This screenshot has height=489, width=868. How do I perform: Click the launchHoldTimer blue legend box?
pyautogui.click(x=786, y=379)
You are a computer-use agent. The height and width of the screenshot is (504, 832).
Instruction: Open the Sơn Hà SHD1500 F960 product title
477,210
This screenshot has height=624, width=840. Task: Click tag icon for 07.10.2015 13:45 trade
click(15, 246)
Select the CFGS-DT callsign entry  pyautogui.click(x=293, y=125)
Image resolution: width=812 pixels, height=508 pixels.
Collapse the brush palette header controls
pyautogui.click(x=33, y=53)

■ ■ ■ ■

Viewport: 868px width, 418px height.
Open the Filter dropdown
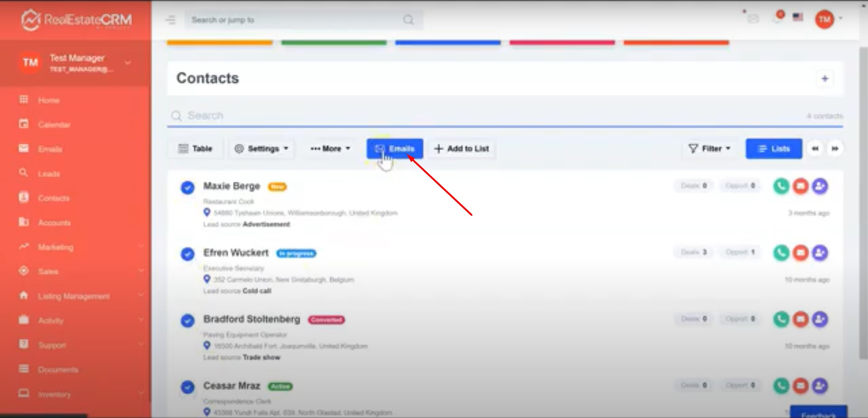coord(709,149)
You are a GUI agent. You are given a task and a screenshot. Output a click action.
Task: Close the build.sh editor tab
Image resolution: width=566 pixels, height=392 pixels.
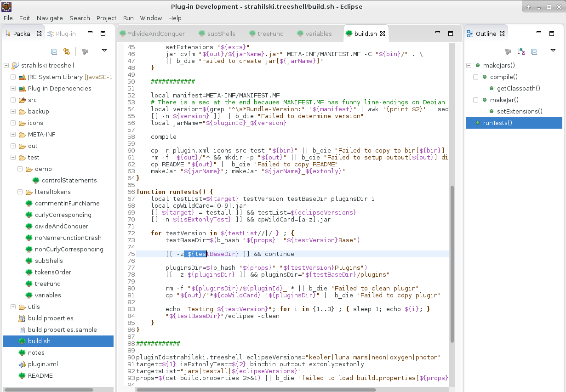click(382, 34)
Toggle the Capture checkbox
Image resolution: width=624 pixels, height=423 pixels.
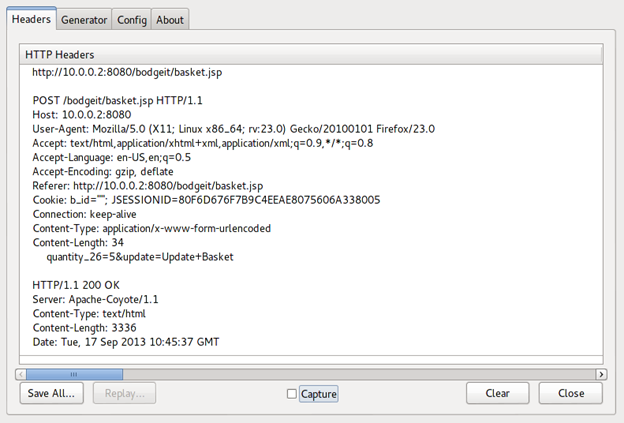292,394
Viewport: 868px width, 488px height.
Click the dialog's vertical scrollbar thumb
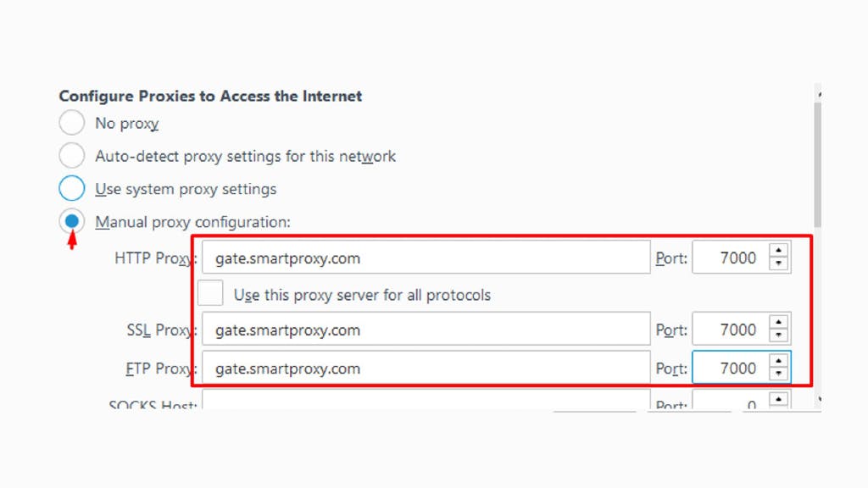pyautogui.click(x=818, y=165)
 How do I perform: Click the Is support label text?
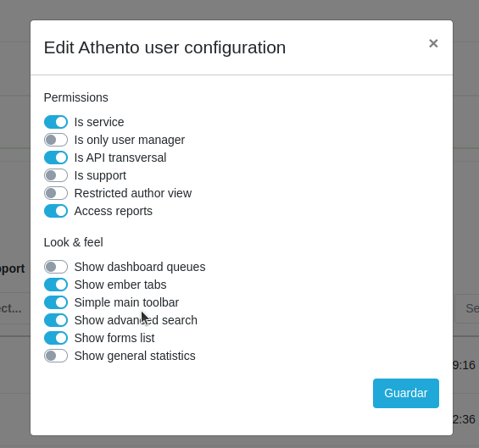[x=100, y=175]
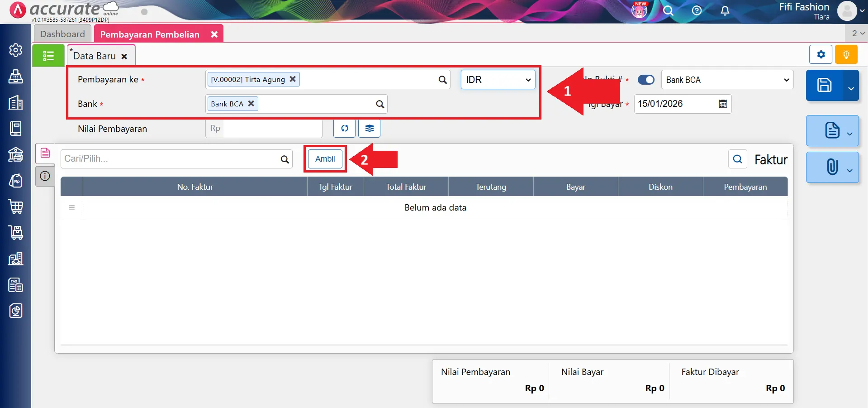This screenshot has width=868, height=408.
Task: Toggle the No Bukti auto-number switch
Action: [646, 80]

■ ■ ■ ■

• _TASK TO COMPLETE_
Using the data above, output the line that has "Open the Filter dropdown", the line that has "Viewport: 868px width, 488px height.", and whatever lines fall between, each exactly as it stands and without pictures.

• _ANSWER_
Open the Filter dropdown
coord(709,149)
You are a GUI agent. You are given a task and a screenshot. Output a click action.
Task: Close the build.sh editor tab
Image resolution: width=566 pixels, height=392 pixels.
click(382, 34)
Toggle the Capture checkbox
Image resolution: width=624 pixels, height=423 pixels.
292,394
Viewport: 868px width, 488px height.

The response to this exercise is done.